Post-hoc t-tests found evidence that the mean for DSM-5 diagnosis was significantly lower than the mean for every other ­assessment consideration (mean>3.58, t121-123<–9.65, p<0.001) except family history (mean=2.84, t123=–0.77, p=0.44). Post-hoc tests using linear regression found no association of the difference in mean importance ratings between current signs and symptoms and DSM-5 diagnosis with age (t122=–0.43, p=0.67); sex (t120=1.04, p=0.30); US region (X(4)2=1.21, p=0.88); site (categorized as hospital only, hospital and other, private practice only, and clinic only, X(3)2=2.37, p=0.50); and number of patients seen (X(4)2=0.97, p=0.91).

We did not sample all possible elements that clinicians use in assessments, but had an open question where psychiatrists could note factors not surveyed. Factors suggested included: previous diagnoses, age, cognitive function, risk or history of suicide or violence, forensic history, legal status, cultural background, social networks, work history, family involvement, insight, acceptance of illness and treatment, preferences among treatments, rapport between doctor and patient, and financial resources.

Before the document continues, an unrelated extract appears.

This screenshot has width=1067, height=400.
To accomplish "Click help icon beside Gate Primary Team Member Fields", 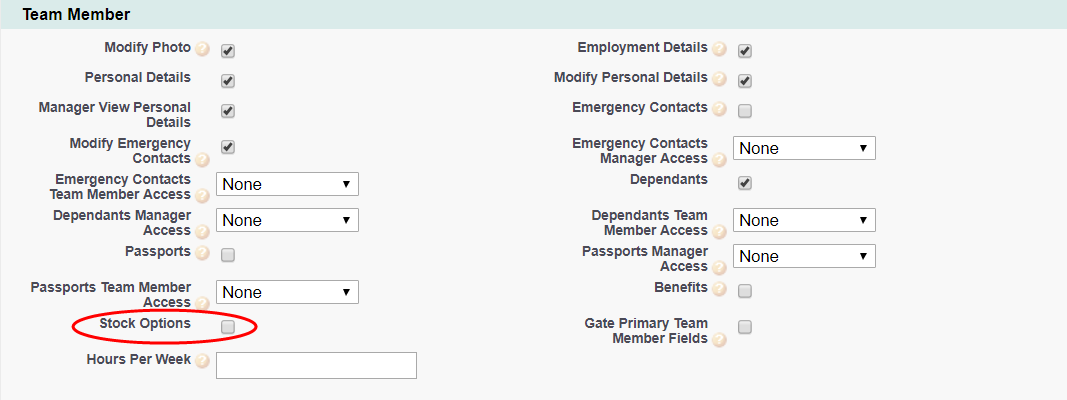I will point(719,340).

While our survey was being completed, a worldwide screen of expert opinion from mental health clinicians, assessing the value of ICD-11, which is similar to DSM in its categorical approach and content, was published6. This global survey addressed all the categories in the ICD and DSM, exploring the relative use of ICD/DSM for administrative purposes, managing treatment, communicating with other treaters, and teaching. Our survey targeted only US psychiatrists, focused on psychotic disorders, and obtained relative rankings of the use of DSM diagnoses versus other clinical findings in choosing and guiding treatment. Thus, the two studies were partially overlapping. Consistent with our project, the authors of the global survey concluded that the ICD and DSM categories are most useful for administrative and billing purposes and for communicating with other clinicians. They are least used and substantially less useful for choosing individual treatments or advising on prognosis.

Our results suggest that, among patients with psychotic disorders, the DSM-5 diagnosis is less important than identifying other individual features of illness, especially type and severity of symptoms, but also comorbidities and some aspects of personal history. Relevant factors noted by other investigators include suicidality, recreational drug use, obstetric complications, early or recent adverse events, social cognition and neurocognition5. The use of these factors allows more flexibility in description than categories alone. Course can be included as well.

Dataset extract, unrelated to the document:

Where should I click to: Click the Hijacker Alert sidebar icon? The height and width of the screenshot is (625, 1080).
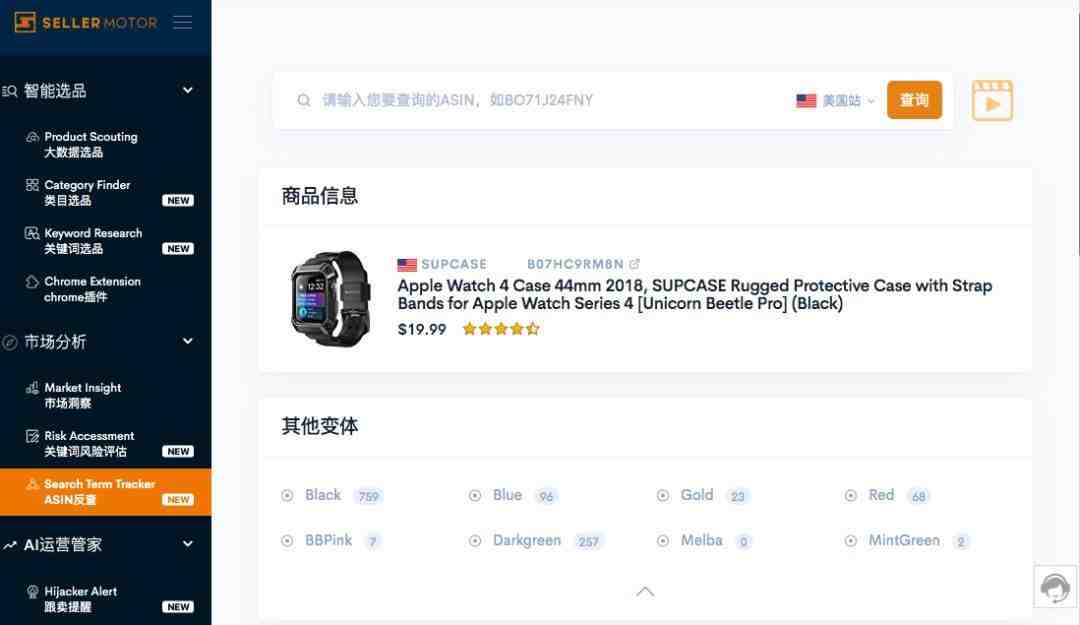tap(32, 592)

Notable for interpreting the responses, we only contacted clinicians at well-known academic centers. The majority (70.5%) of respondents had hospital-based practices, but this might be expected for those who treat many patients with psychotic disorders. The results represent opinions of clinicians who teach and perform research, in addition to their clinical practices. Most psychiatrists did not respond. Nonetheless, the response rate (22.8%) was typical of online surveys7. Possibly, those who did respond were interested in the subject and might have thought about the matters raised. We are not suggesting that responders were representative of US psychiatrists, but it might be noted that the suggestions, made a century ago, on which ICD and DSM are based, were also from clinical observations, largely from clinicians in select sites. They were not made or since have been confirmed on the basis of other validators1.

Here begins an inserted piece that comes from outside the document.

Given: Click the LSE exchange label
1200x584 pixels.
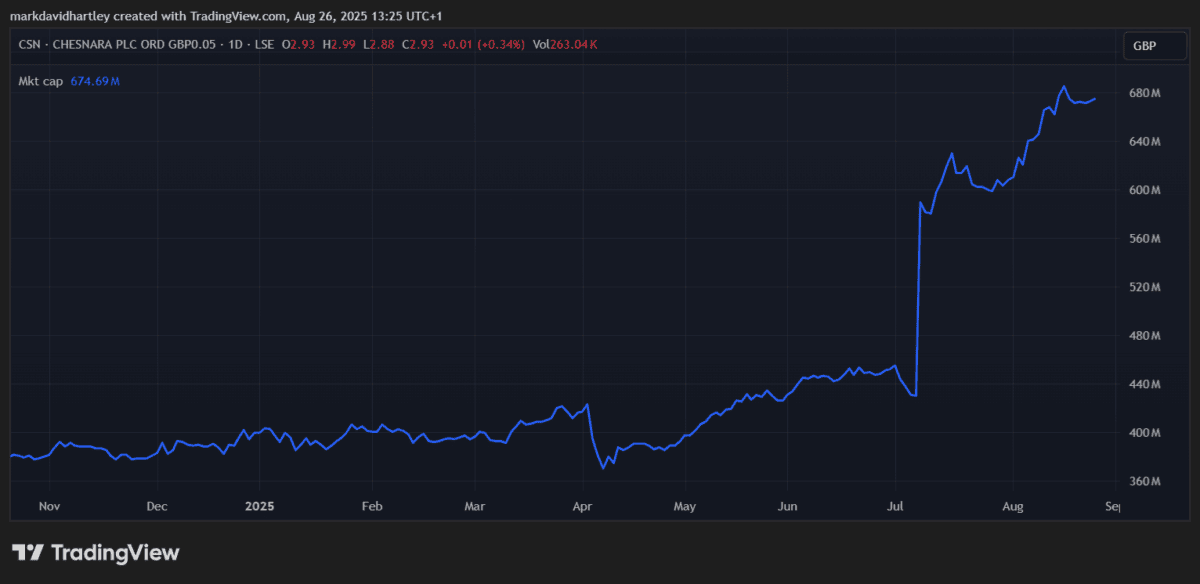Looking at the screenshot, I should pos(264,44).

Lastly, an argument has been made that changes in DSM and ICD should strive to improve utility and accuracy8. Accuracy in choosing treatments and predicting outcome might be enhanced by incorporating factors that clinicians cite as most important into formal diagnostic systems. That these factors are already in use for making clinical decisions shows that they are practical and suggests that they may be valid. An improved system might incorporate both categorical entities and additional features, such as those provided by recognizing individual symptoms and severity of those symptoms, in new models9. Such models can be tried and tested, then implemented if they show advantages compared to existing systems.